The minimum inhibitory concentrations (MIC) of the extract for the bacteria B. subtilis, S. aureus and fungus M. smegmatis were determined with values of 250, 250 and 125 µg/mL, respectively (Table 2). MIC values ≤ 500 µg/ml are considered strong inhibitors; MIC values from 600 to 1,500 µg/ml are considered moderate inhibitors; values 1,500 µg/ml are considered weak inhibitors (Aligiannis et al., 2001). The (E,E)-N-Isobutyl-2,4-octadienamide and (E,E)-N-Isobutyl-2,4-decadienamide amides showed strong antimicrobial activity against B. subtilis, S. aureus and M. smegmatis with value of 250 µg/mL for bacteria and 125 µg/mL for fungus, indicating that the amides are responsible for activity of butanolic extract from P. marginatum roots. A previous study revealed that essential oil from leaves of P. marginatum rich in phenylpropanoids showed antimicrobial activity against bacteria B. subtilis, S. aureus and fungus M. smegmatis with MIC values of 250, 2,500, 1,250 µg/mL, respectively (Ramos et al., 2022; De Oliveira, Silva & Ramos, 2022). The leaf extract showed activity against the bacteria S. aureus with a MIC of 1,250 µg/mL (Bezerra & Ramos, 2021).

Antioxidant activity and total phenolic content

The results obtained in the determination of total phenolics were expressed in milligrams equivalent of gallic acid per gram of extract (mg GAE/g, Table 3).

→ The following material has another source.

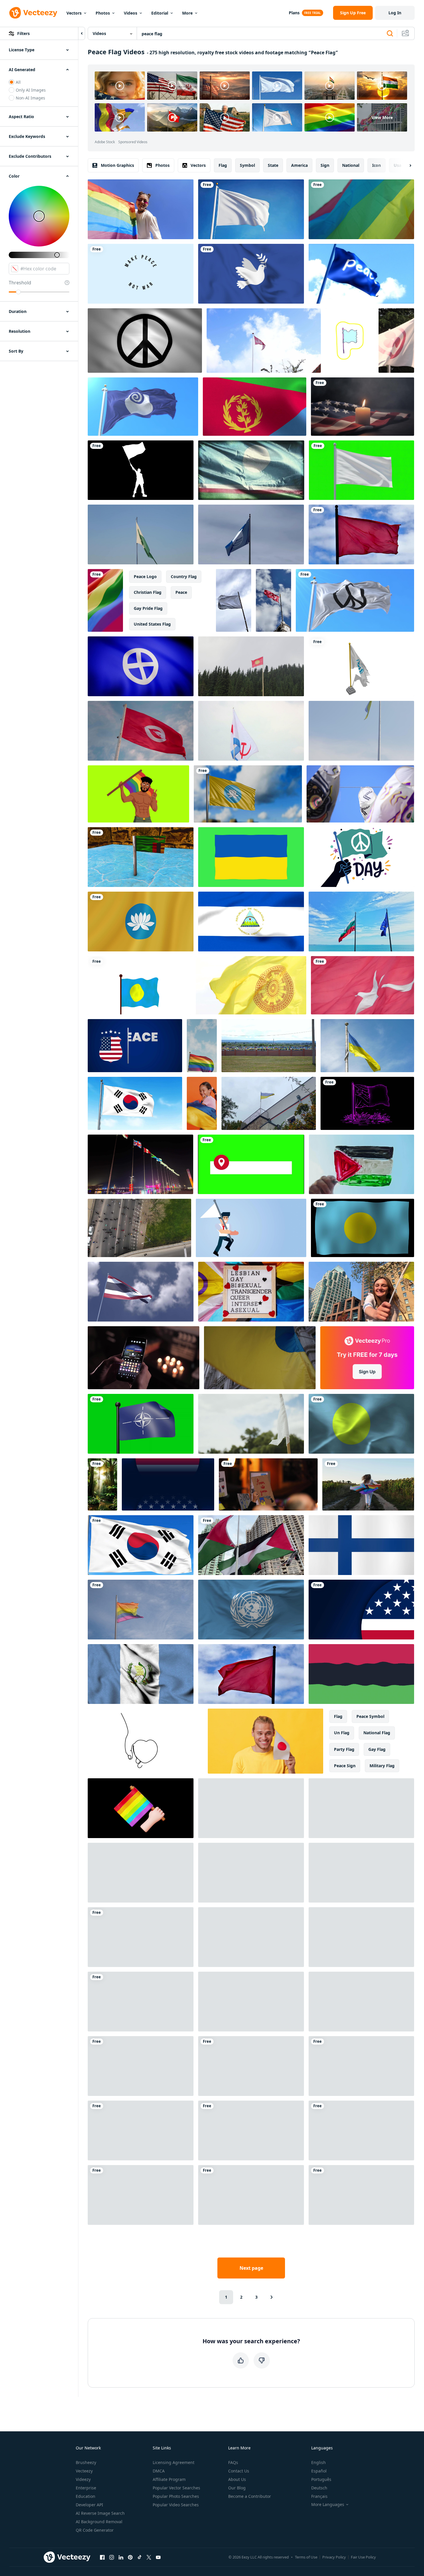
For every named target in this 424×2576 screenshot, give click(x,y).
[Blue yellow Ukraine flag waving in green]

The crude root extract exhibited a total phenolic content of 42.7 ± 1.10 mg GAE/g, indicating that in addition to amides, the root extract also accumulates phenolic compounds in moderate amounts. The butanolic extract from P. marginatum roots showed the highest activity with an EC₅₀ = 47.3 ± 0.80 µg/mL. ABTS^⋅+ radical scavenging activity of roots was associated with the phenolic content, considering that EC₅₀ = for the 383.0 ± 5.19 and 340.4 ± 4.81 µg/mL, respectively, considering that values approaching 500 µg/mL do not exhibit good scavenging capacity. To our knowledge, this is the first report of the antioxidant activity for the extract and their major constituents from the roots of P. marginatum. Previous studies with essential oil of P. marginatum showed significant antioxidant activity with a DPPH IC₅₀ value between 1,200 and 1,500 µg/ml while the control ascorbic acid showed a DPPH IC₅₀ value of 1,000 µg/ml (Brú & Guzman, 2016). Essential oil from the roots of P. marginatum exhibited antioxidant activity with a DPPH IC₅₀ value of 75,300 µg /L while the Ginkgo biloba used as reference exhibited a DPPH IC₅₀ value of 46.9 mg/L (Bay-Hurtado et al., 2016). Piper umbellata has been reported to be a potent antioxidant attributed to its major constituent, 4-nerolidylcatechol (Cordeiro et al., 2013). The total phenolic concentration of the extract from the leaves of P. umbellata was of 148 mg GAE/g while antioxidant activity exhibited an EC₅₀ of 120.1 µg/mL based on ABTS (Ramos et al., 2012).